In other words, an arbitrary phase difference between antenna elements 40 and 42 may
be utilized to eliminate, or at least reduce nulls in the generated electromagnetic
fields. One embodiment of an EAS transmitter that may be implemented is a quadrature
transmitter that has a 90 degree phase shift between antenna elements 40 and 42. Such
an embodiment may eliminate the need to phase flip the transmissions (switching back
and forth between aiding and figure eight configurations) as is performed in some
known applications. Eliminating phase flipping of EAS transmitters also reduces memory
requirements of a controller of the EAS transmitter.
[0035] Figure 7 is a flowchart 200 illustrating processes embodied within transmitter 100
that achieve the above described arbitrary phase shifting within the EAS transmitter.
First, at 202, period registers 140 of each oscillator 130 and 132 in the PWM 112
may be set using a system parameter that corresponds to a desired frequency. Setting
the period registers 140 with system parameters that result in the desired frequency
output from the PWM 112 may include determining the number of cycles of master clock
156 to be counted within the compare logic 160. If the number of cycles of master
clock 156 is not an exact multiple of the master clock frequency, setting the period
registers 140 may include dithering the values set within the period registers 140
such that an average frequency output of the PWM 112 is at the desired frequency.
Once the count of master clock 156 cycles is equal to the set value, a counter within
each oscillator 130 and 132 may be reset, and the counter 152 may begin again to count
to the set value, which may be the same as previously set or which has been dithered
to a new value as described above.
[0036] At 204, compare registers 142 within the oscillators 130 and 132 may be configured
with a value such that an output of the PWM is at a desired duty cycle. The configuration
may be based on the number of clock cycles in the desired PWM frequency. For example,
for a 50% duty cycle, the compare registers 142 are configured at 204 with a count
value that is one-half of the count value set at 202 within the period registers.
[0037] At 206, counters may be initialized within the oscillators 130 and 132 and counts
may be output, at 208, to both the period registers 140 and the compare registers
142 of each corresponding oscillator 130 and 132. To shift a phase of the transmissions
between the respective antennas, the counters may be initialized at 206 with different
values as above described. The counter 152 may then be started.
[0038] The embodiments described herein provide arbitrary phase shifts between EAS transmitter
antennas by using two or more independent transmitter oscillators for the different
transmitter channels. The independent transmitter oscillators allow arbitrary phase
shifts between the channels while still operating, and transmitting, at the same frequency.
As the period registers are also programmable, the transmitter oscillators are also
configurable to allow arbitrary frequency shifts between the transmitter channels.
[0039] In the above described exemplary embodiments, the transmitter oscillators may be
digitally implemented numerically controlled oscillators (NCOs) that are included
as part of the pulse width modulator control circuitry that is contained within certain
digital signal processors.
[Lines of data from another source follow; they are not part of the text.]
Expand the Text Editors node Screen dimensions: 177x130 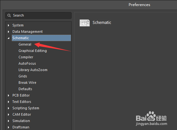click(x=9, y=102)
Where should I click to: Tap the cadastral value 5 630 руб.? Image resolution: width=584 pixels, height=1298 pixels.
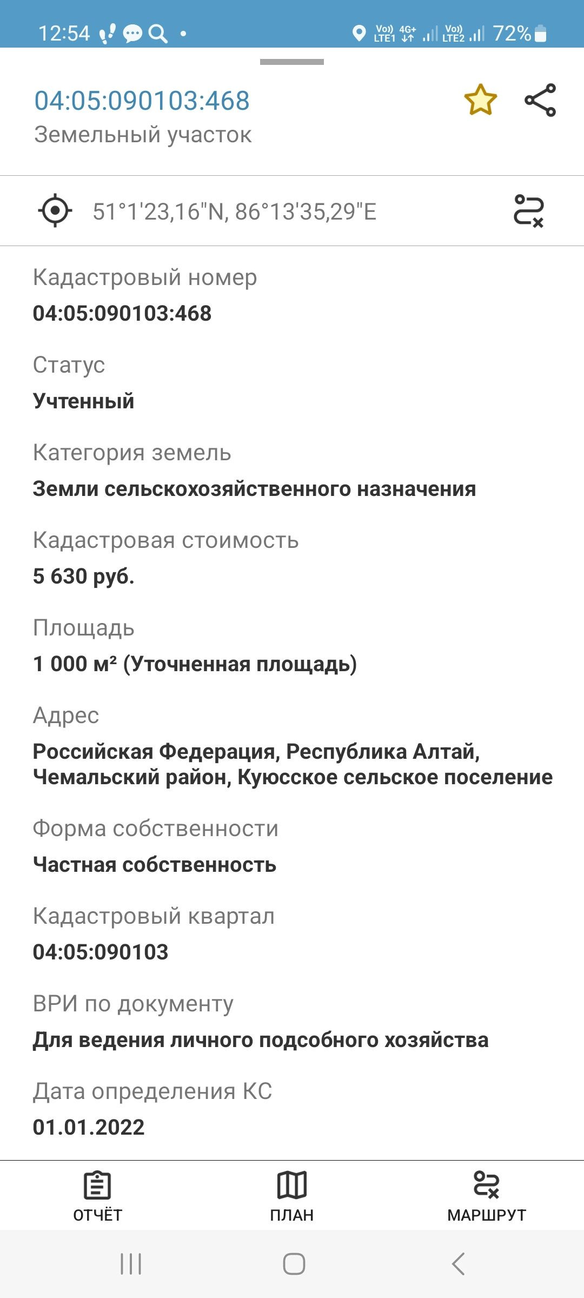pos(83,576)
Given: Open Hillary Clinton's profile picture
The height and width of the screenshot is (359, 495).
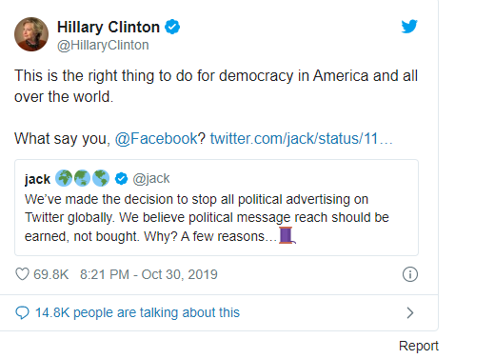Looking at the screenshot, I should [x=31, y=34].
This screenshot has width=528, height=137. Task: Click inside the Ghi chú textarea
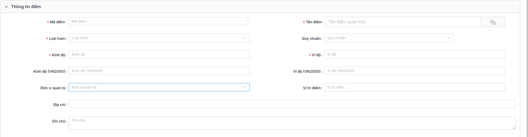click(x=292, y=123)
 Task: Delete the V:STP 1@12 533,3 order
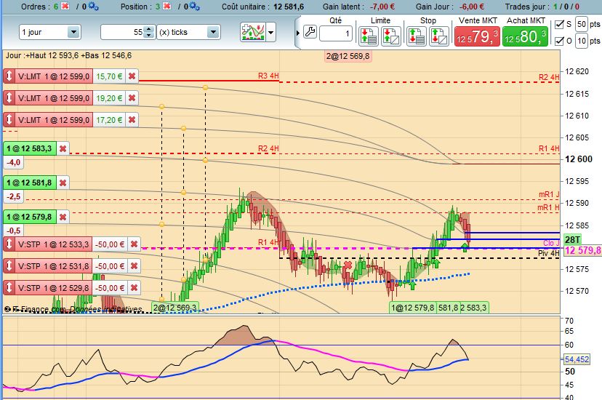coord(134,244)
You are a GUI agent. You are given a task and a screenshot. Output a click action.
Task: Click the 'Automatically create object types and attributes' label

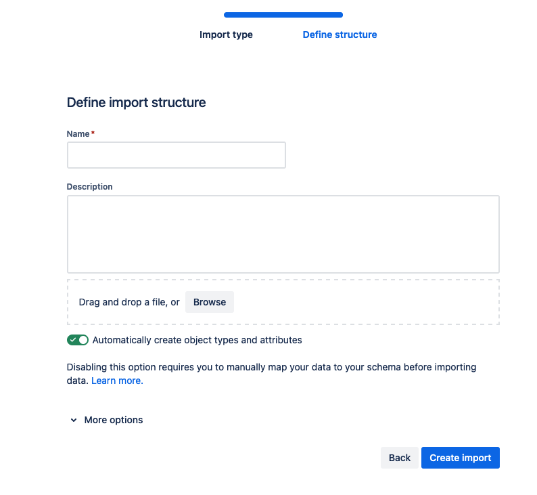tap(197, 340)
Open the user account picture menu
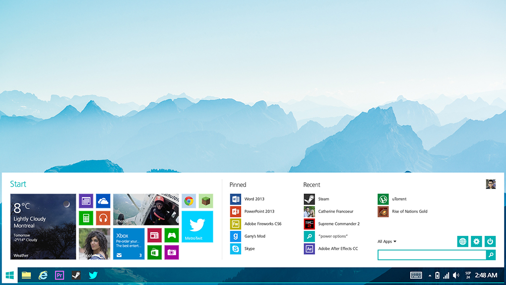The height and width of the screenshot is (285, 506). (491, 184)
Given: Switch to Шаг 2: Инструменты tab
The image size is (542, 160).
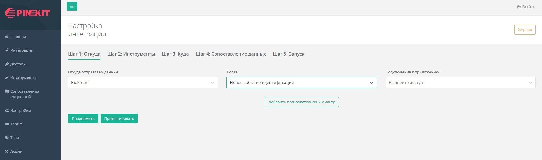Looking at the screenshot, I should click(131, 54).
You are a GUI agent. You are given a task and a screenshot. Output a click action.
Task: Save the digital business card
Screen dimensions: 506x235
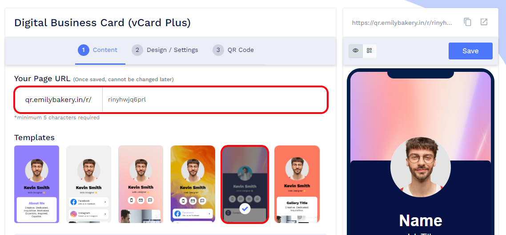coord(470,51)
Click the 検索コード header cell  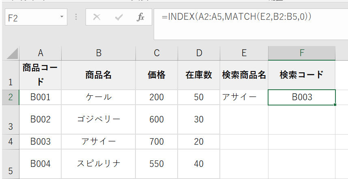[301, 75]
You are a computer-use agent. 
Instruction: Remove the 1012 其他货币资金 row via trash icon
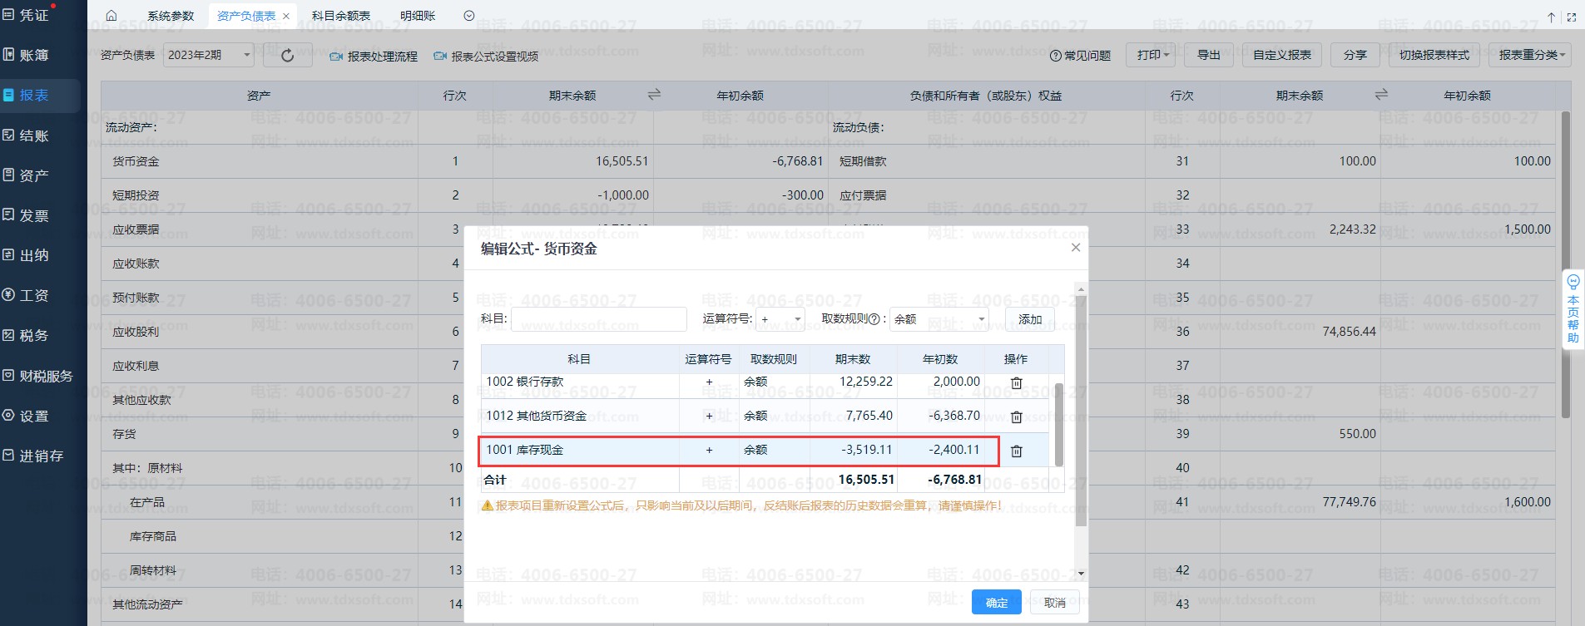pos(1016,417)
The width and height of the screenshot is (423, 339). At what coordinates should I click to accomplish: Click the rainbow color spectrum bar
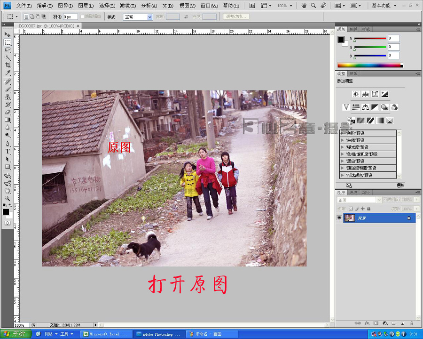370,65
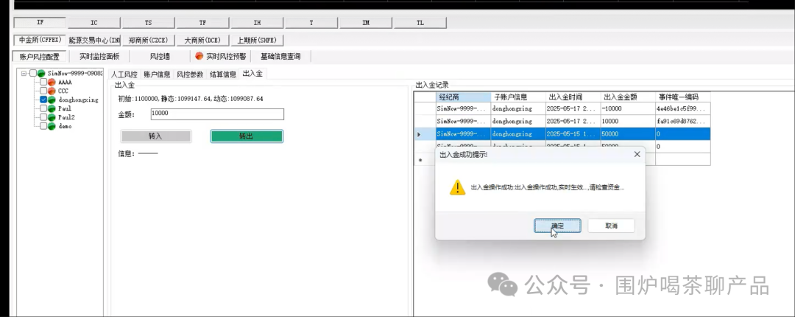Click the yellow warning triangle icon in dialog
The width and height of the screenshot is (795, 317).
[457, 188]
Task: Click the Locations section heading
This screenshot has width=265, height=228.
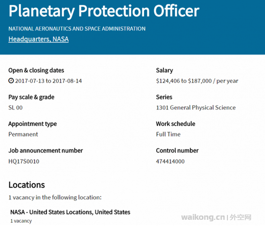Action: point(27,185)
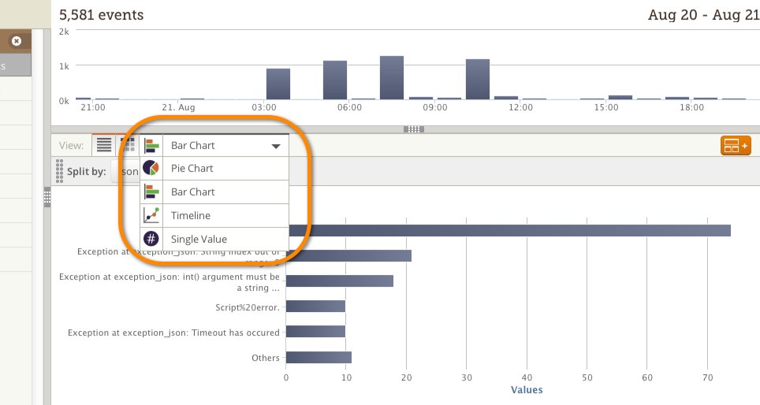Select Pie Chart from the view dropdown
760x405 pixels.
tap(192, 169)
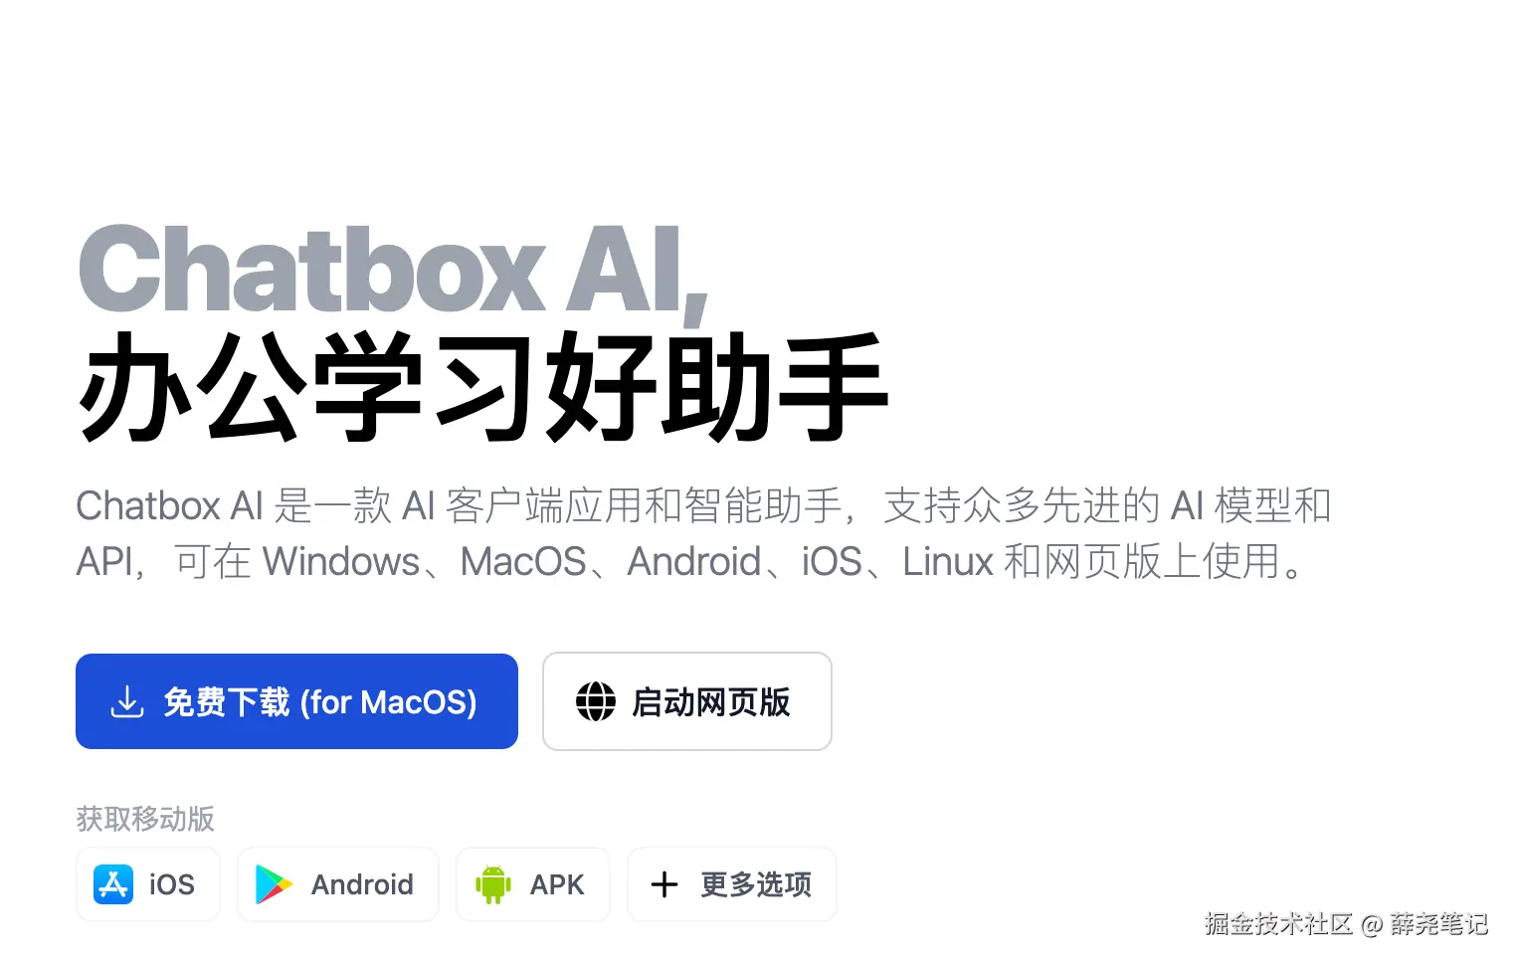
Task: Click the word Windows in description
Action: point(341,562)
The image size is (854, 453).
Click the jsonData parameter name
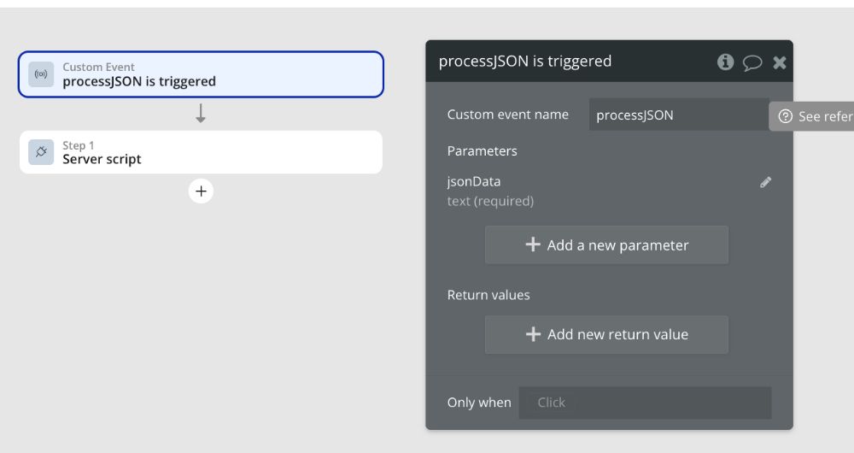click(474, 181)
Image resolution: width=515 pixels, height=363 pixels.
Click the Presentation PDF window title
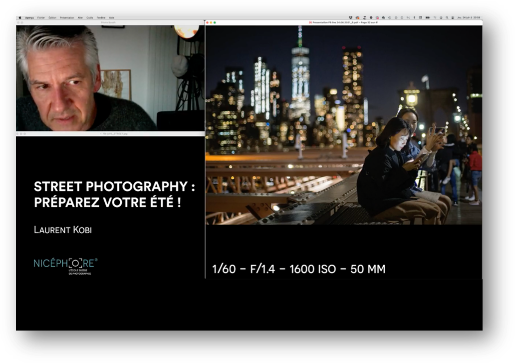(344, 22)
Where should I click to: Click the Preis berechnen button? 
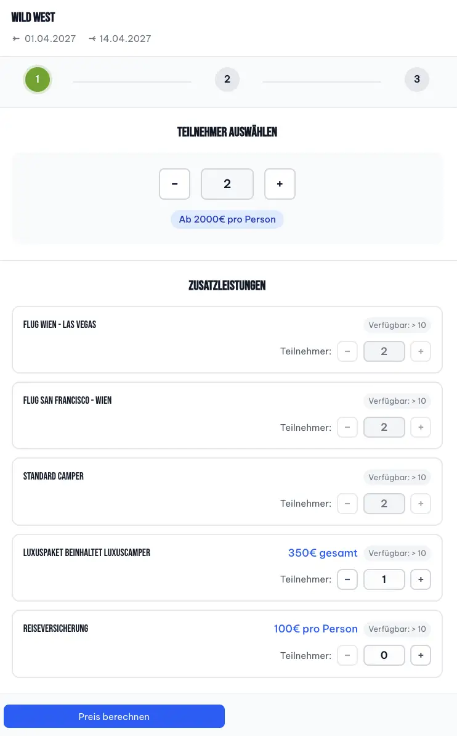(114, 716)
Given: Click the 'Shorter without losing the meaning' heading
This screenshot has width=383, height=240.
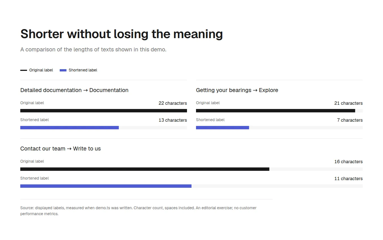Looking at the screenshot, I should 122,34.
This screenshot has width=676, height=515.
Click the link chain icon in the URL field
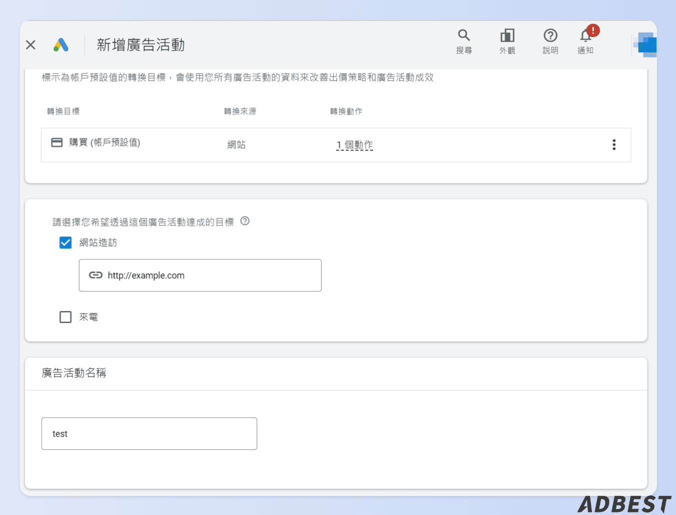96,275
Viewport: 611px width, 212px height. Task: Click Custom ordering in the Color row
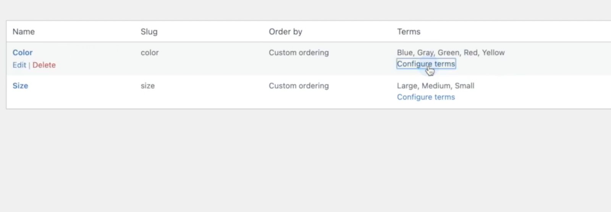(299, 53)
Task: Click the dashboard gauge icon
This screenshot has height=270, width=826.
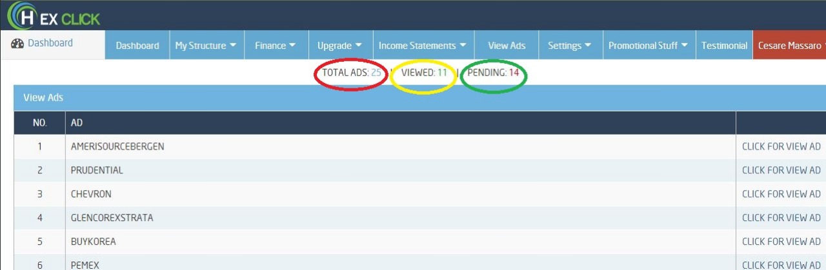Action: coord(17,44)
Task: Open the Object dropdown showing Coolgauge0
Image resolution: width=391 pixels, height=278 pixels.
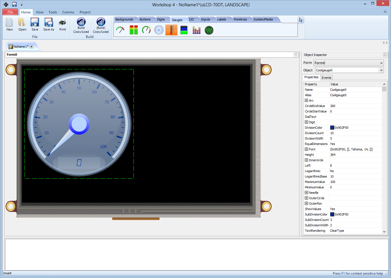Action: pyautogui.click(x=382, y=70)
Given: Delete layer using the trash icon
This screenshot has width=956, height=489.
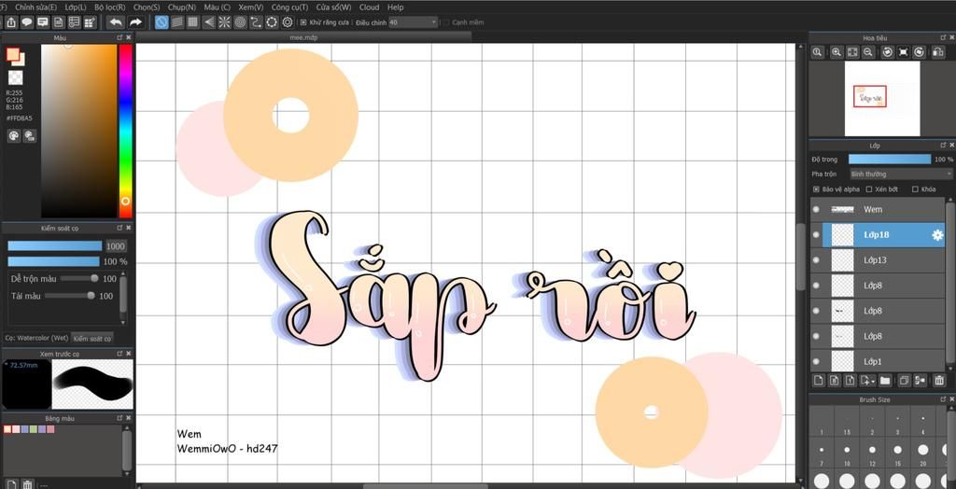Looking at the screenshot, I should (939, 380).
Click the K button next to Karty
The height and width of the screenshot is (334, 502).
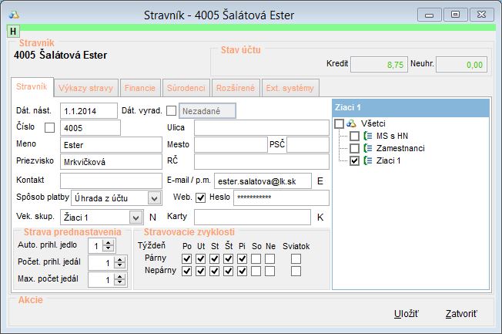point(320,218)
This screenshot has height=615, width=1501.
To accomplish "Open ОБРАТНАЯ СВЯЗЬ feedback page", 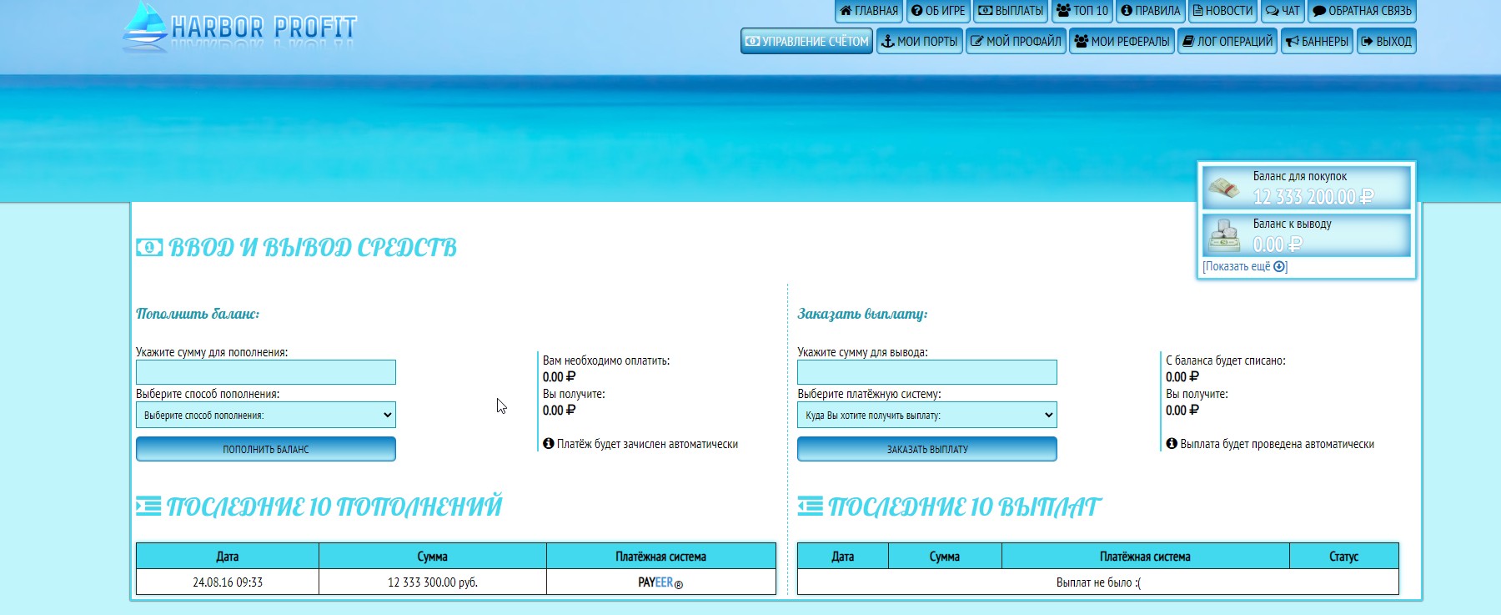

As described above, a phase shift may be implemented by
initializing the count registers of the two separate oscillators with an offset relative
to one another. Transmit frequencies may also be programmed for each oscillator by
changing the period registers of the oscillators. Also, while described in terms of
a digital signal processor, the above described embodiments may also be implemented
in other programmable devices and in discrete circuits.
[0040] It is to be understood that variations and modifications of the present invention
can be made without departing from the scope of the invention. It is also to be understood
that the scope of the invention is not to be interpreted as limited to the specific
embodiments disclosed herein, but only in accordance with the appended claims when
read in light of the forgoing disclosure.
1. A method for controlling electronic article surveillance -EAS- transmissions, said
method comprising:
calculating system parameters associated with one or more of a desired frequency,
a desired duty cycle, and a desired phase difference between a plurality of antennas
(12, 14, 40, 42) for a transmitter (18, 110);
characterized in that the method further comprises the steps of initializing a counter (152) for each antenna
(12, 14, 40, 42) with a value based on the system parameters;
comparing a count from the counter (152) to the system parameters;
modulating each EAS transmission signal based on the comparison between the count
of the corresponding counter and the system parameters, wherein the step of calculating
system parameters comprises switching back and forth register values between two or
more count values that provide a desired average frequency based upon clock cycles
of a master clock (156).
2. A method according to claim 1
characterized in that
the step of calculating system parameters comprises:
setting a period register (140) with at least two values that defines a desired average
frequency output (162) based upon clock cycles of a master clock (156); and
configuring a compare register (142) with at least one value that defines a desired
duty cycle output (170).
3. A method according to claim 1
characterized in that
the step of calculating system parameters comprises setting a compare register (142)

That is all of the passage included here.